ACTION ITEM ->
Copy only those lines which run from the line containing "You are a computer-use agent." to the end of the entries below, both inclusive, exactly as written and with no pictures.

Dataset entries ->
======
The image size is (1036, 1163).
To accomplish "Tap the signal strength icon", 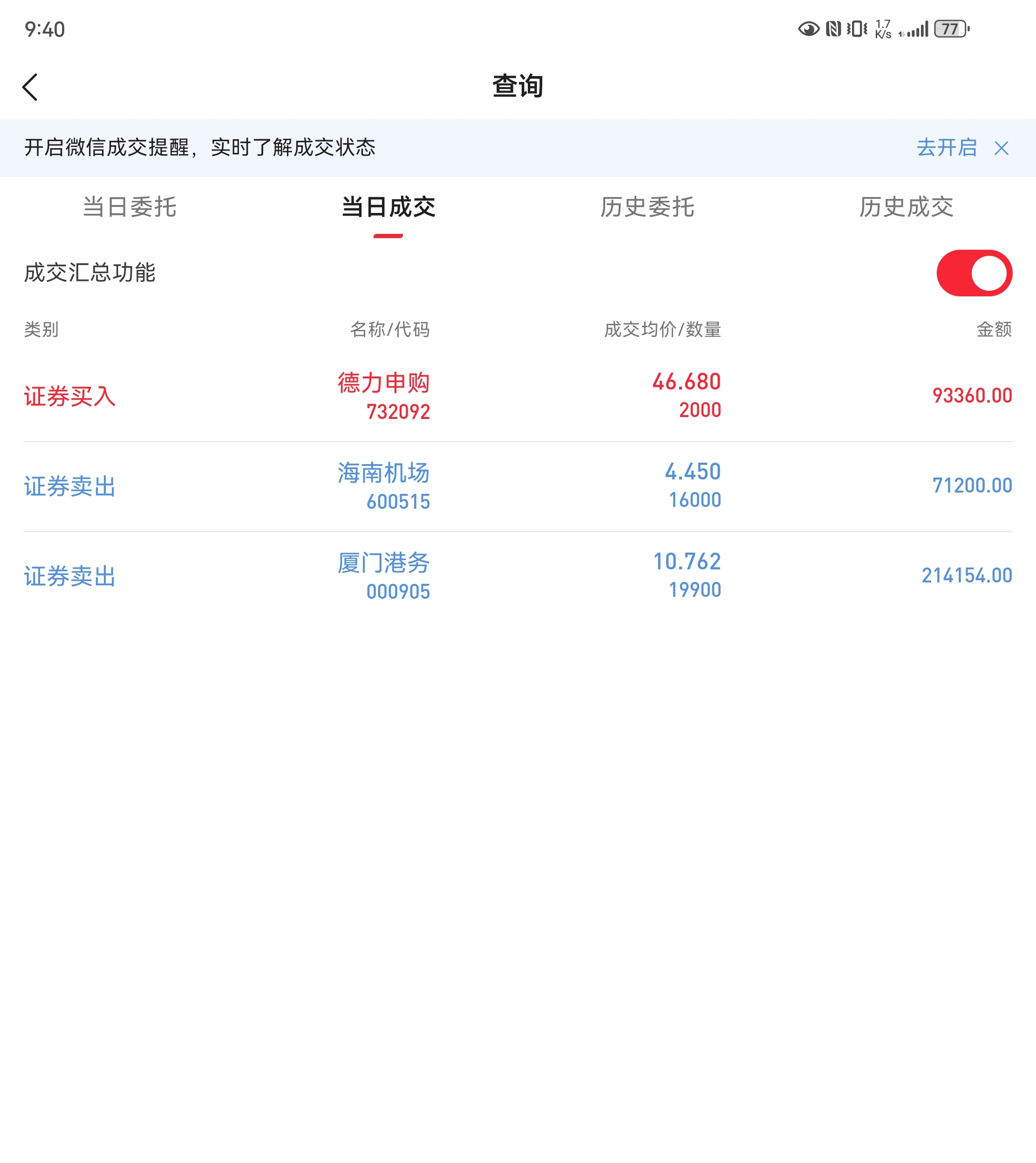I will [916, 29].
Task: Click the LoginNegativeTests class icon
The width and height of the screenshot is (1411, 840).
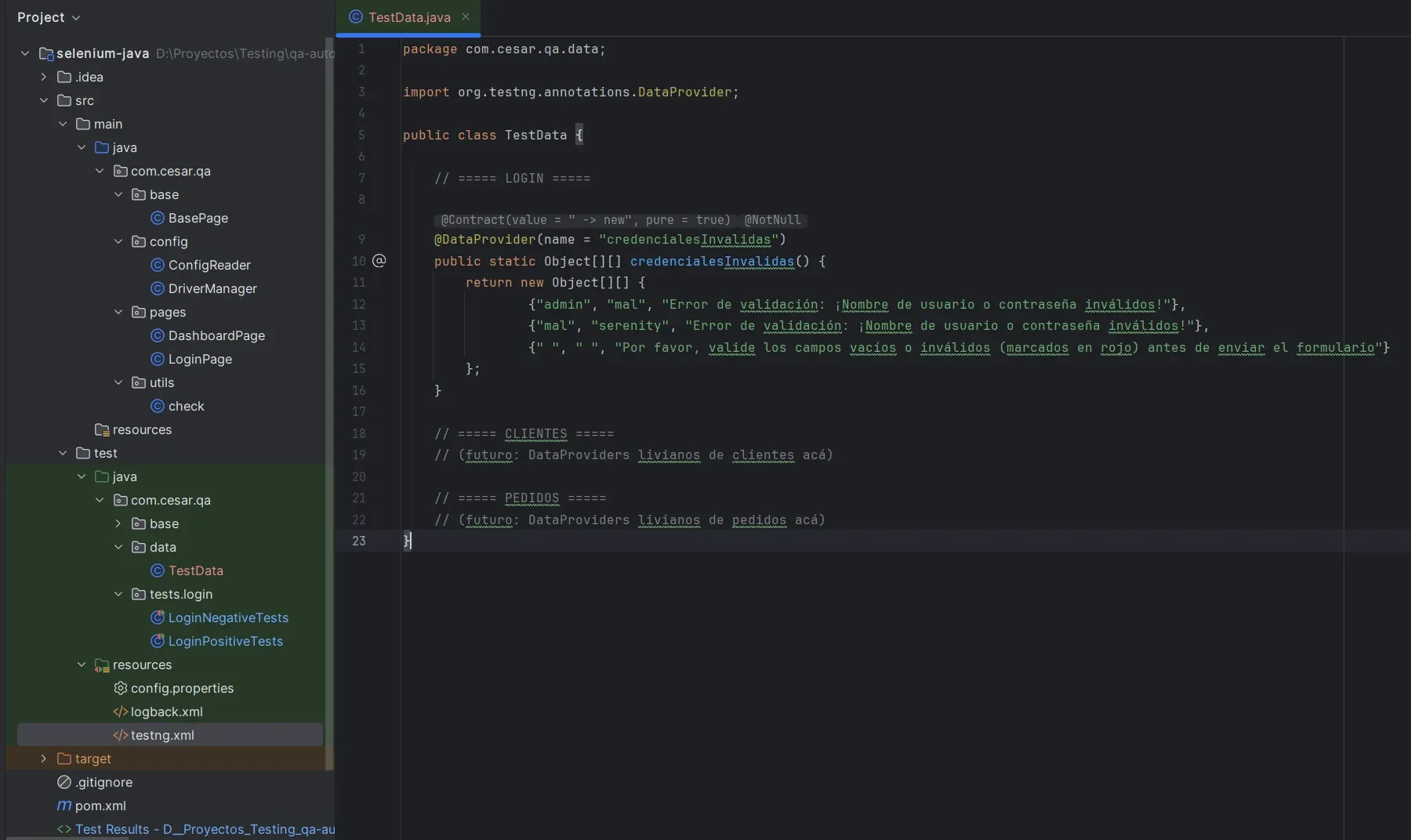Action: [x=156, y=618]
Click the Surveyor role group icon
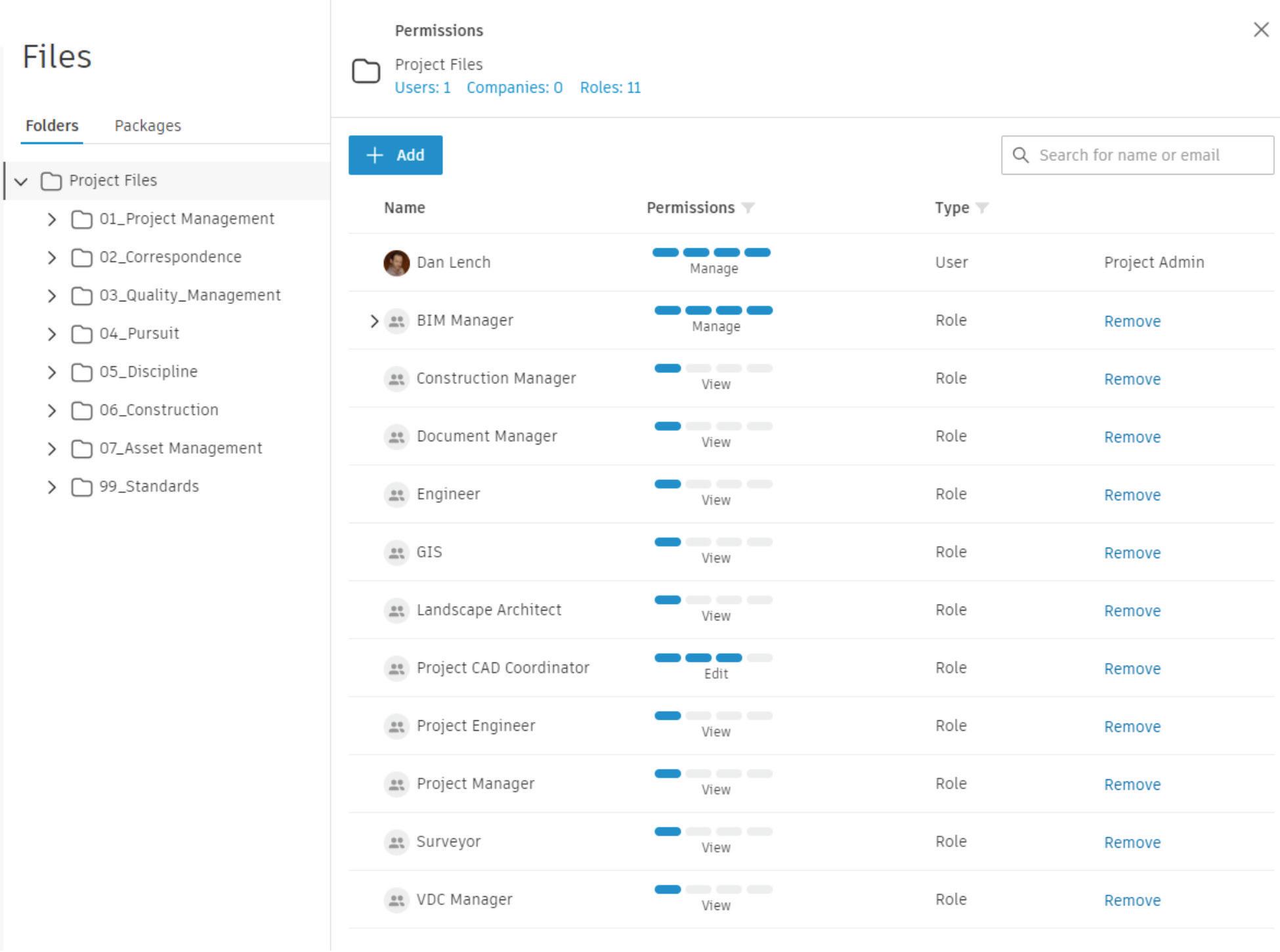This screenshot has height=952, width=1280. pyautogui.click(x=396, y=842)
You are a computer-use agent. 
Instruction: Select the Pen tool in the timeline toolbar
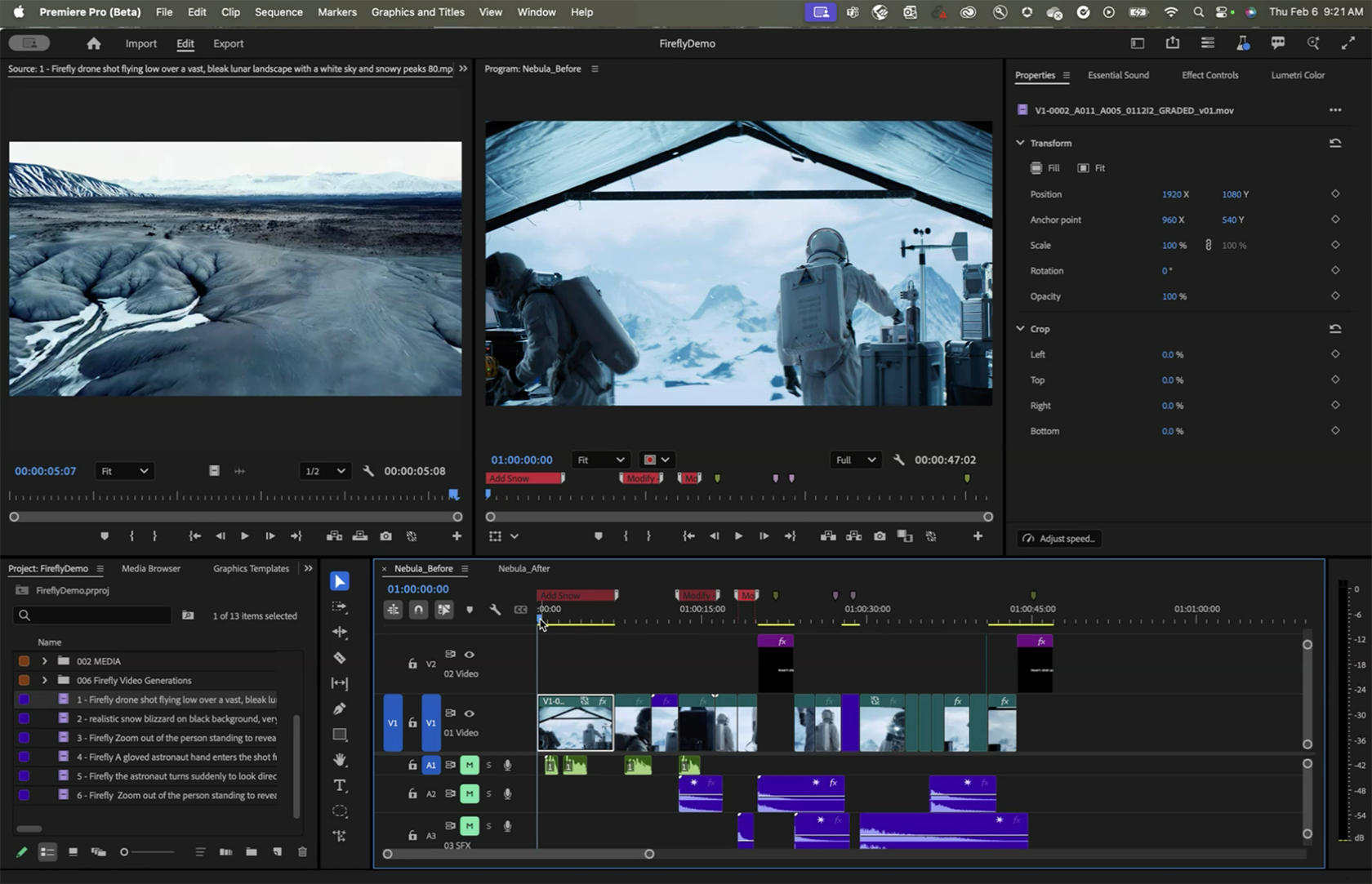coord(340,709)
======
TASK OUTPUT ->
You are a computer-use agent. 
Instruction: Select the Pen tool in the timeline toolbar
coord(340,709)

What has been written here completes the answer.